**What you need to do:**
Your output should be exactly the lines from the one containing "Click the Münchner Merkur source name" through the final line of the following data, please, with no pictures.

(Beginning of Data to process)

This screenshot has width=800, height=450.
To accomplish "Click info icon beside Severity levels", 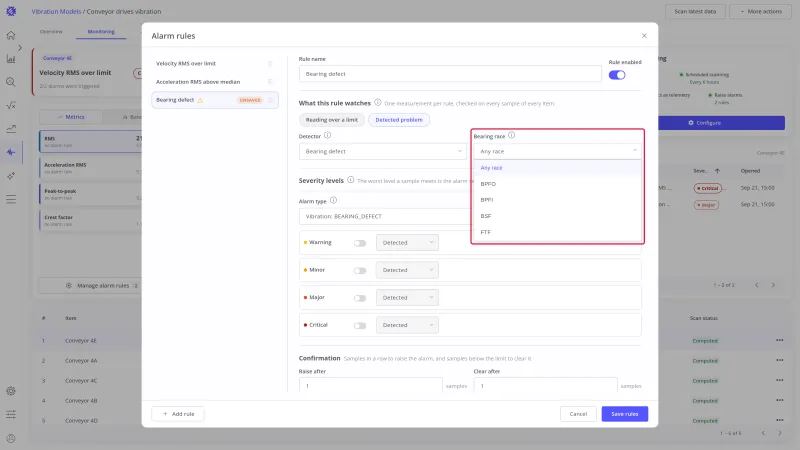I will [x=351, y=180].
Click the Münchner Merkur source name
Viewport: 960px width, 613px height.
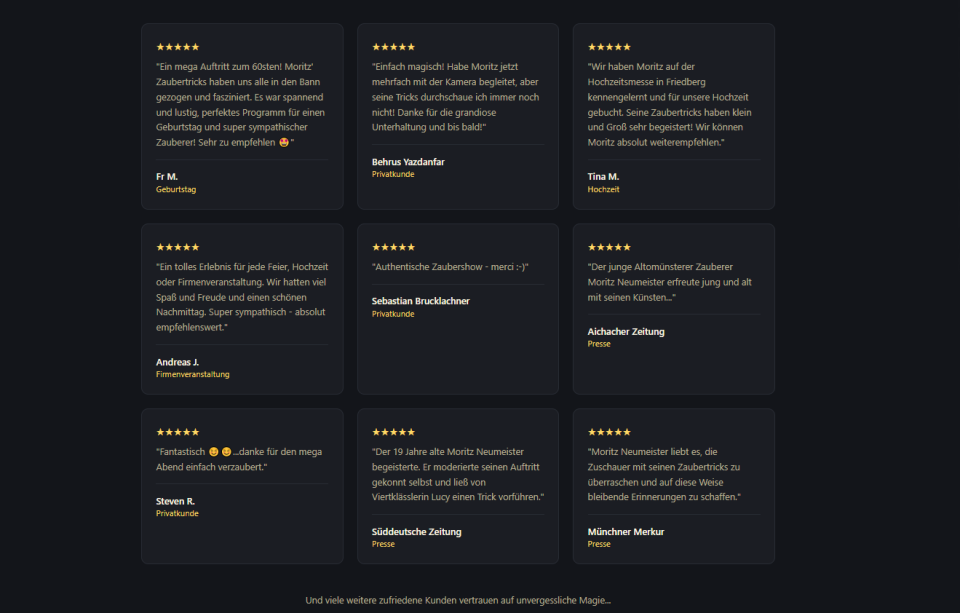pos(626,532)
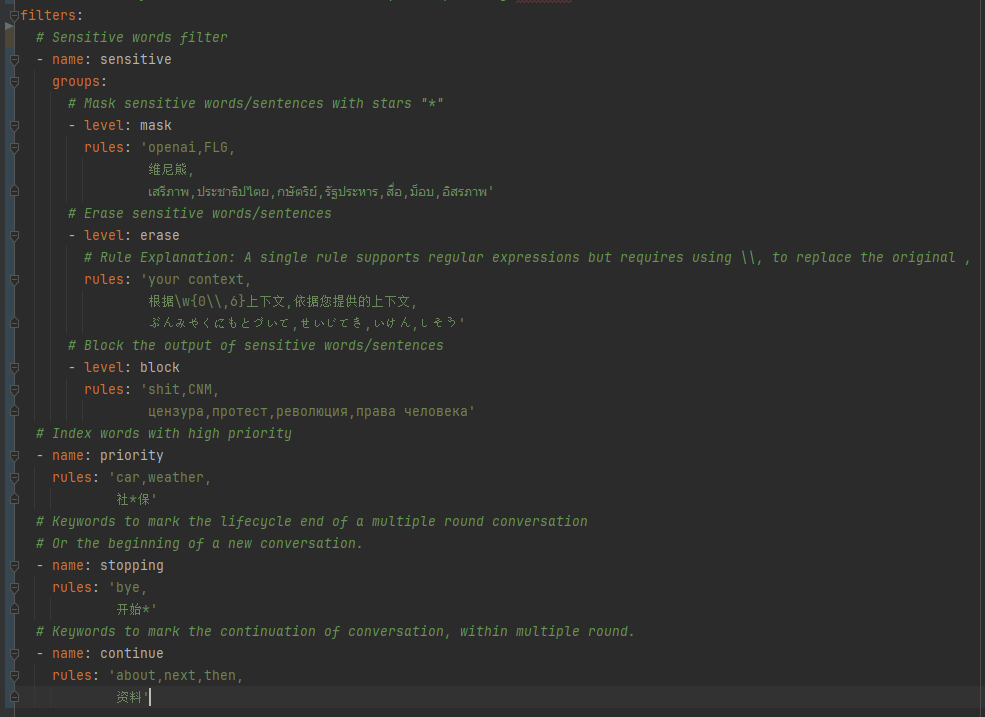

(End of Data to process)

**Answer:**
Click the Münchner Merkur source name
Viewport: 960px width, 613px height.
pos(626,532)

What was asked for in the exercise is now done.